## Exercise inputs
# # # #

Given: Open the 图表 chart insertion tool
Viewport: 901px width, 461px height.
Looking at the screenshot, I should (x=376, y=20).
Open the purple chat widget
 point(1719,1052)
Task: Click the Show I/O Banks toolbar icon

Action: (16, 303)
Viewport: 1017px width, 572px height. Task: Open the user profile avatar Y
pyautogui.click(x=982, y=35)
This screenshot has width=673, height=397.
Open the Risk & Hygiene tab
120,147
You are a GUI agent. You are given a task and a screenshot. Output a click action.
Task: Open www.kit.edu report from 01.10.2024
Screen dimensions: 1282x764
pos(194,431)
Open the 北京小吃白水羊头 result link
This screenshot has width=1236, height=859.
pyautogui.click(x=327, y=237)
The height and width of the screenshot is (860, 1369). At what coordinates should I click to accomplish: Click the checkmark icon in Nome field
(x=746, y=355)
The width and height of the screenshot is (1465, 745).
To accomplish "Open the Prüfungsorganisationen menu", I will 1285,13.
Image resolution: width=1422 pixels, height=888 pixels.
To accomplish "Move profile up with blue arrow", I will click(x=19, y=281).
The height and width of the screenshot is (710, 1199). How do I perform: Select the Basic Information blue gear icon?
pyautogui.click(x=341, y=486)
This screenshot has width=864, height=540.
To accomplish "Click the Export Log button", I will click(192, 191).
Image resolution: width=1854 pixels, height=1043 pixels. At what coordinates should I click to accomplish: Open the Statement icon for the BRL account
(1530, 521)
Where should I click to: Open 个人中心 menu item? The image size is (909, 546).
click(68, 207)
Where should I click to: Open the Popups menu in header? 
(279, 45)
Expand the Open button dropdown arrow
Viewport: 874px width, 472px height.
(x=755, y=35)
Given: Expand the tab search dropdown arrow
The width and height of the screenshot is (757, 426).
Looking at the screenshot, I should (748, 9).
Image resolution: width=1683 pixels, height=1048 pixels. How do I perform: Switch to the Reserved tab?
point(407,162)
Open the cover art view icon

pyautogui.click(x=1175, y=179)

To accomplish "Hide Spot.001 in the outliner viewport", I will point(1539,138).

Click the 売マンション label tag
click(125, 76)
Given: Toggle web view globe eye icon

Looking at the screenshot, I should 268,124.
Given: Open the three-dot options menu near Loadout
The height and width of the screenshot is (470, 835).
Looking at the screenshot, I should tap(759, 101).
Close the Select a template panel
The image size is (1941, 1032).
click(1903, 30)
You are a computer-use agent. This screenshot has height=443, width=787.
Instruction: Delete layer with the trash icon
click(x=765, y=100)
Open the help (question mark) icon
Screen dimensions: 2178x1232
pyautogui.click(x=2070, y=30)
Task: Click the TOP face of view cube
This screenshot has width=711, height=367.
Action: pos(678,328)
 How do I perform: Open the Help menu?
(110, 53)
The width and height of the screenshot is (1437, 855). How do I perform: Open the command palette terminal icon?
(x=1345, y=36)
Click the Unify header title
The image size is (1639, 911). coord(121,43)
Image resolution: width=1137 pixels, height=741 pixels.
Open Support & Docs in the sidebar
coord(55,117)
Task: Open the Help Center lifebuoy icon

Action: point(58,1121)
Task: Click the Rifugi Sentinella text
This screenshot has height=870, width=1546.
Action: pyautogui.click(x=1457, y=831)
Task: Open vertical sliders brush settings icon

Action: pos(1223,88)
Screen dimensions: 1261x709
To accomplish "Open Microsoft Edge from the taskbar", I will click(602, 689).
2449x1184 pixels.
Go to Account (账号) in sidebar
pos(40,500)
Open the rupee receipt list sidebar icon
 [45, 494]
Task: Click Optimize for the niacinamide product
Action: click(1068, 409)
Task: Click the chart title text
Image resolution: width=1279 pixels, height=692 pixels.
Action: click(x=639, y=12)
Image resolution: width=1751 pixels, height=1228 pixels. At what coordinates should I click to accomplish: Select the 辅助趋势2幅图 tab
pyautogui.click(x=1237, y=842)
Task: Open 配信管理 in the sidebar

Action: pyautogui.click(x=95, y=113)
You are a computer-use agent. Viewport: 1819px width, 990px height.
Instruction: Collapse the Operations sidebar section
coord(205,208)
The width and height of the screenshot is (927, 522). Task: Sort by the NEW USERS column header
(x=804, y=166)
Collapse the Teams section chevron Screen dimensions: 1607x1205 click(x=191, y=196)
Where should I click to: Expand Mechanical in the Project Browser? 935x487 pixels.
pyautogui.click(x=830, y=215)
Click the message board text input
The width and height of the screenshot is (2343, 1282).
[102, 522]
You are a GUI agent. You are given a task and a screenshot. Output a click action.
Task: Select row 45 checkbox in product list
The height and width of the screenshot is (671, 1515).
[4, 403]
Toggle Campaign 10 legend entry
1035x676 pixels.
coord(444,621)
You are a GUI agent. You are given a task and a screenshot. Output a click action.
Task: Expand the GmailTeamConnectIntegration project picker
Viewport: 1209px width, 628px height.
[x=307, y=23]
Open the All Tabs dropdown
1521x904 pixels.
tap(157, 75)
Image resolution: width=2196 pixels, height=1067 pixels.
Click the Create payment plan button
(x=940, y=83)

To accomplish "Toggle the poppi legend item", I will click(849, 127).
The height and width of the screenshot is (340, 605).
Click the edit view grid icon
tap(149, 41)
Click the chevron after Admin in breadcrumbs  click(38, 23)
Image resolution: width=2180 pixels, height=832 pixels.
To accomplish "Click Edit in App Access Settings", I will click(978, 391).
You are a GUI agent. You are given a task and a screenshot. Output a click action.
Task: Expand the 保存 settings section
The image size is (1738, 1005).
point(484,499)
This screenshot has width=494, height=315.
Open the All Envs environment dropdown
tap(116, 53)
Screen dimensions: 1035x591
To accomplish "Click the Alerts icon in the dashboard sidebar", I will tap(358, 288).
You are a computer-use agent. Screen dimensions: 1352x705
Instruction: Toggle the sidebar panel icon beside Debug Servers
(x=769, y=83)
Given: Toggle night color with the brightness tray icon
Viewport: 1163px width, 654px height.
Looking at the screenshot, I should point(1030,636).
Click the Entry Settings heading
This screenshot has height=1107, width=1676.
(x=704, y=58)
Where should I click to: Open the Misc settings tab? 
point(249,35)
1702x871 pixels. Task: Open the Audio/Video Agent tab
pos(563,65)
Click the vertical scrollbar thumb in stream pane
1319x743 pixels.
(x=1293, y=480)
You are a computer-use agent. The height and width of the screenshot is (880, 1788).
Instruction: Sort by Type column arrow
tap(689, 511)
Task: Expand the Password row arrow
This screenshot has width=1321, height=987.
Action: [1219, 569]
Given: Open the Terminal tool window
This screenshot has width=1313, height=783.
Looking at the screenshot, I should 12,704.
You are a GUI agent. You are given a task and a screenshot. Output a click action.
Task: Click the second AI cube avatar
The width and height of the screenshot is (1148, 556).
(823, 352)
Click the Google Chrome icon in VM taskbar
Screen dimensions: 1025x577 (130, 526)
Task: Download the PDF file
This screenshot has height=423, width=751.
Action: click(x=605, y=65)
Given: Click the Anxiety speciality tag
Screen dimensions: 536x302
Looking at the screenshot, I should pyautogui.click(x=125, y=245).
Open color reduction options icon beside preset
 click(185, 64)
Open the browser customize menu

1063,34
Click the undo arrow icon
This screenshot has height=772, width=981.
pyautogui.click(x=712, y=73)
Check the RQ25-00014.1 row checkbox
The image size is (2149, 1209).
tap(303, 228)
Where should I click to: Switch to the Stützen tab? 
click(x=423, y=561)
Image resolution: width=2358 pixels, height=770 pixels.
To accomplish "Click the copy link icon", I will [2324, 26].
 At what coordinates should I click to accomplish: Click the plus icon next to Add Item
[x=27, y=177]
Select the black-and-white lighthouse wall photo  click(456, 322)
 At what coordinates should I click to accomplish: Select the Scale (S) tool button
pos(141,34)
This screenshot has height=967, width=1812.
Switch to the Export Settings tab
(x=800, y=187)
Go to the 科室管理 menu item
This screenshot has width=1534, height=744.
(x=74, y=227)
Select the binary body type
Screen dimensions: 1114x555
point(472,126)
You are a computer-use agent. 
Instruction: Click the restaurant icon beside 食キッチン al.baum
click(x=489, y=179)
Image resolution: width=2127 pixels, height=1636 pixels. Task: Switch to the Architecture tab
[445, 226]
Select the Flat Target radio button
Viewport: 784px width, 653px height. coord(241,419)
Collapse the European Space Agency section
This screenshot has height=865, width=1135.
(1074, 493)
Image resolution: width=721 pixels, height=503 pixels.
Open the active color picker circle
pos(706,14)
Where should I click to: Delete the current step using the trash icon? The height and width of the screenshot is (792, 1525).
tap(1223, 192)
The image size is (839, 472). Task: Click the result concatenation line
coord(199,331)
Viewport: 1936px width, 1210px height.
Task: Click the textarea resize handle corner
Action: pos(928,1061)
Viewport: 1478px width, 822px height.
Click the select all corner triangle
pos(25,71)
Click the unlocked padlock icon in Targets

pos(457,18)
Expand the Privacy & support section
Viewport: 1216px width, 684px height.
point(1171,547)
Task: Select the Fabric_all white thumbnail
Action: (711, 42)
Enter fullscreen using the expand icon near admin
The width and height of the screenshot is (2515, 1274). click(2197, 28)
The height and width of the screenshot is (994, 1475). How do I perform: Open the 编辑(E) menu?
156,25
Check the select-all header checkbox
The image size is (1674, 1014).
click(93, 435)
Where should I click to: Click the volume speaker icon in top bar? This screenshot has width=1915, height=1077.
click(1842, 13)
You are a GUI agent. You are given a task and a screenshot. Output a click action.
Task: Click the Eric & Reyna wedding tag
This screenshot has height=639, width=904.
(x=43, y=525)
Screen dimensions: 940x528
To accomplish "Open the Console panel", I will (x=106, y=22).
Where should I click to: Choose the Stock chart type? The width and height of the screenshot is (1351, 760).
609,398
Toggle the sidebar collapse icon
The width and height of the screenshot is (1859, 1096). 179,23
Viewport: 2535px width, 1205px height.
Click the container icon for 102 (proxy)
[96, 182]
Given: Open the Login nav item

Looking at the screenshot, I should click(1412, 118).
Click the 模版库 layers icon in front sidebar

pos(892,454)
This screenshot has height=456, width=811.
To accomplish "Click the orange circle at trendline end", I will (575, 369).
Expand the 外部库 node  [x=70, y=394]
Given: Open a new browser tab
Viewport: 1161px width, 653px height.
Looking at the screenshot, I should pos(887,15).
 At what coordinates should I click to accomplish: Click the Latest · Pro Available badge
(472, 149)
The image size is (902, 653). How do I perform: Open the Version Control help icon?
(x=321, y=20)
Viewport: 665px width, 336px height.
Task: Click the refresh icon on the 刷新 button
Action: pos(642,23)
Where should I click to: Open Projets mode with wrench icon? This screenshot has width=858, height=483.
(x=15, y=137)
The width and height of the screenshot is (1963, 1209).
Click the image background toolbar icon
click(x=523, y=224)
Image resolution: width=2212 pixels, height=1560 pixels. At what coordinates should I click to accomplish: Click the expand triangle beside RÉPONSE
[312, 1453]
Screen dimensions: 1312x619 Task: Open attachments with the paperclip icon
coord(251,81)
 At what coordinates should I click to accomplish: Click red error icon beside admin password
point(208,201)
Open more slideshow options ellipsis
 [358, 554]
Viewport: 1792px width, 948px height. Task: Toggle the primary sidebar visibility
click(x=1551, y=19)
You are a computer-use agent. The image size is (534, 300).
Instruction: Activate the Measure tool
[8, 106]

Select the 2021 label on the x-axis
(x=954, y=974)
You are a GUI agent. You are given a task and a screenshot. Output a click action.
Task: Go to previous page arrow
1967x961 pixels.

# # # #

## Task brief
Find and copy each line above that includes the string "computer".

## Expected answer
You are a computer-use agent. This screenshot has height=443, width=787.
You are a computer-use agent. Viewport: 1819px width, 990px height.
You are a computer-use agent. Screen dimensions: 1352x705
You are a computer-use agent. The height and width of the screenshot is (880, 1788).
You are a computer-use agent. 
You are a computer-use agent. The image size is (534, 300).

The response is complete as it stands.